Since then, we’ve analyzed response times from Koji, which we started reporting metrics on in Indy 1.3. Koji is another build system from which we integrate repository content via an out-of-band mechanism. While response times were often in the hundreds of milliseconds, again we had no frame of reference of what was “normal” (Koji response stats were new in Indy 1.3). However, I noticed two methods that took much longer than expected: login, and logout. Each call we made into Koji at that time was authenticated, which meant that login/logout latency was incurred for each operation we executed. Setting the Koji session object to null in the code cut response times to Koji dramatically, driving them under 100ms. This doesn’t sound like much, but one of the build system services submits requests to Indy that translate into 2000-3000 Koji requests each. Koji response times were amplified accordingly, sometimes leading to response times from Indy that ran into the minutes. Making matters worse, each Koji call happened in serial. These calls didn’t depend on each other, so I threaded them off. This helped, though no threadpool can realistically handle 3000 simultaneous operations without iterating.
The upshot of all this was an Indy 1.3.1 release has already dramatically improved performance, which we pushed into production last week; and the ground work for a 1.3.1.1 release which will execute even faster.
An Ugly Win
In the end, we had enough information in our metrics dashboard to see that something was wrong, even if we couldn’t see hard evidence of response times in the not-found cache, or how far down into our content layers we had to drill before we hit content. In the end, we solved the performance problems in Indy 1.3, and even made some huge gains over Indy 1.2. In that sense, this was a win…but not an unambiguous win.
It took us almost two weeks to deploy the performance improvements gleaned from staring at our limited data. For two weeks, almost all of the resource time on the Indy team was consumed with finding these answers. This is not a story of effective production support.
While this wasn’t a perfect outcome, and we don’t have a highly efficient production support system in place, we do have enough information to start building that support system. We know that we need both timing and capacity information for all operations, with the ones touching the core content-service code path getting the highest priority. We know that we need to report a LOT more information to our time-series database, so we can have the data on hand to diagnose problems when they arise. If we had that this time around, we could have fixed this problem during acceptance testing (when we started gathering metrics), not in production.
Once we instrument all the operations, we will probably face difficulties in delivering it in a low-latency way without slowing down Indy or causing performance problems in the time-series database itself. And even when we’ve solved all of this, we will still struggle to put the right information on the screen.
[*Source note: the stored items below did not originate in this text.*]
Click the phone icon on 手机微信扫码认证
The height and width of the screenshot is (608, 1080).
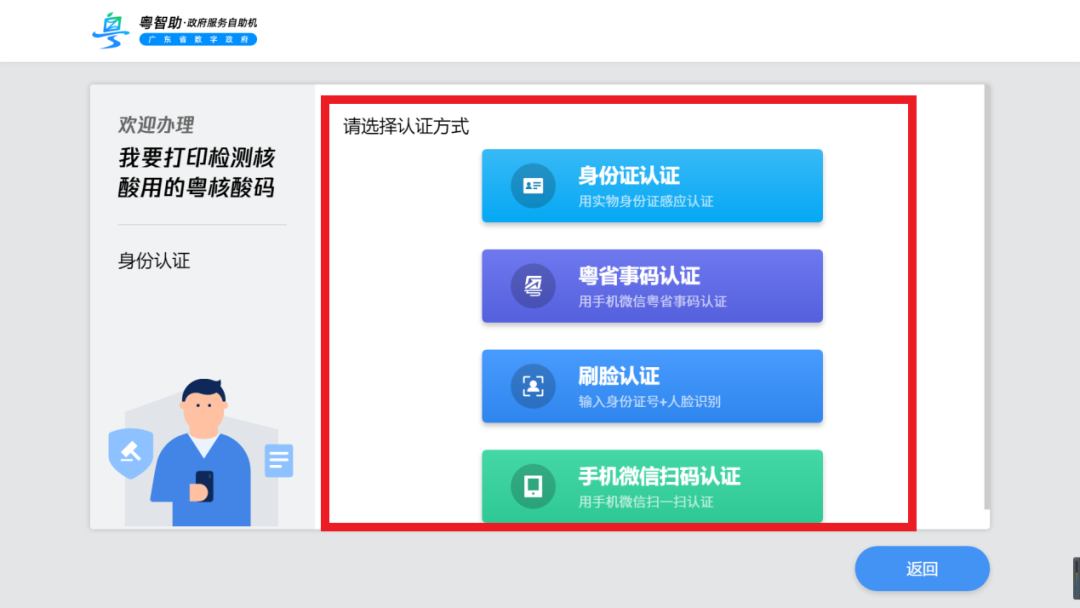coord(533,486)
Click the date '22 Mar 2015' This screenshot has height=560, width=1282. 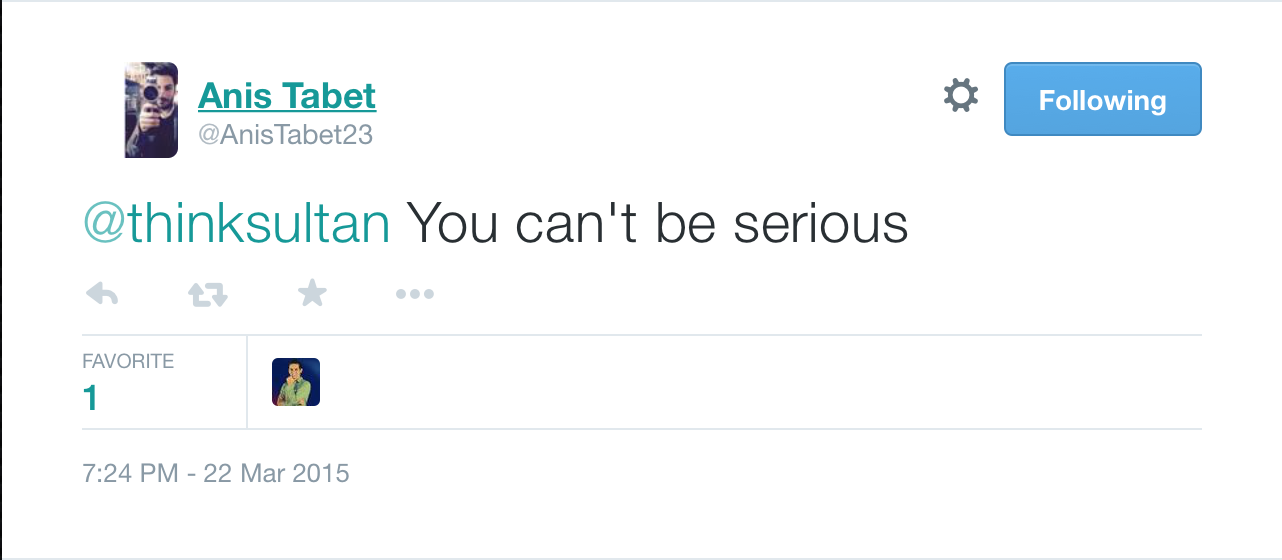pyautogui.click(x=276, y=472)
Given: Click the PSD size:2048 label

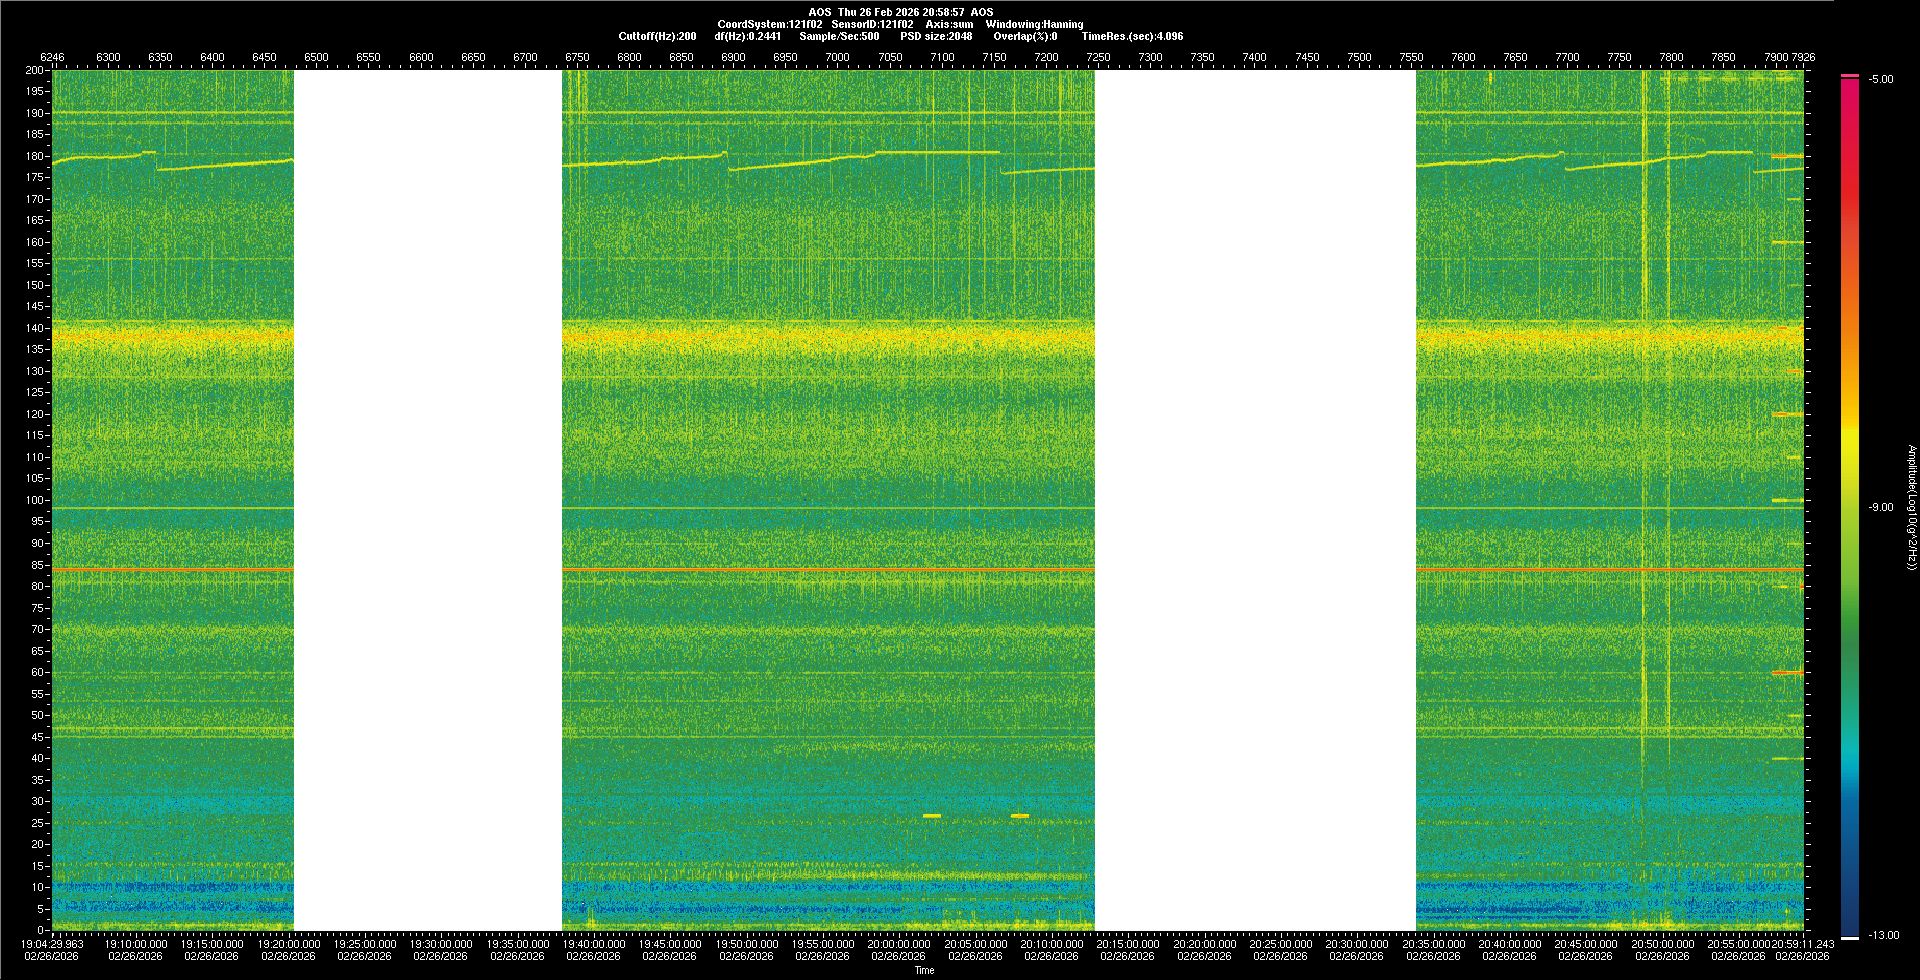Looking at the screenshot, I should pos(935,36).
For this, I’ve been looking at systems like Honeycomb and how they handle what they term “high cardinality” event data…and how they almost shun the notion of dashboards, since there’s no way you can watch all of the metrics.
It’s not entirely clear how we’ll tackle all of these problems, and I’m sure we won’t exactly stick the landing on the next release, but I think two things are clear from this exercise:
- Metrics reporting and operational transparency (observability) is critical to running an application in production; these are not mere luxuries
- We have a path forward to achieve sustainable production support in the application layer, even with our small team
It sort of makes me wonder though: how many other applications do we have that could be much, much faster if they implemented this kind of insight?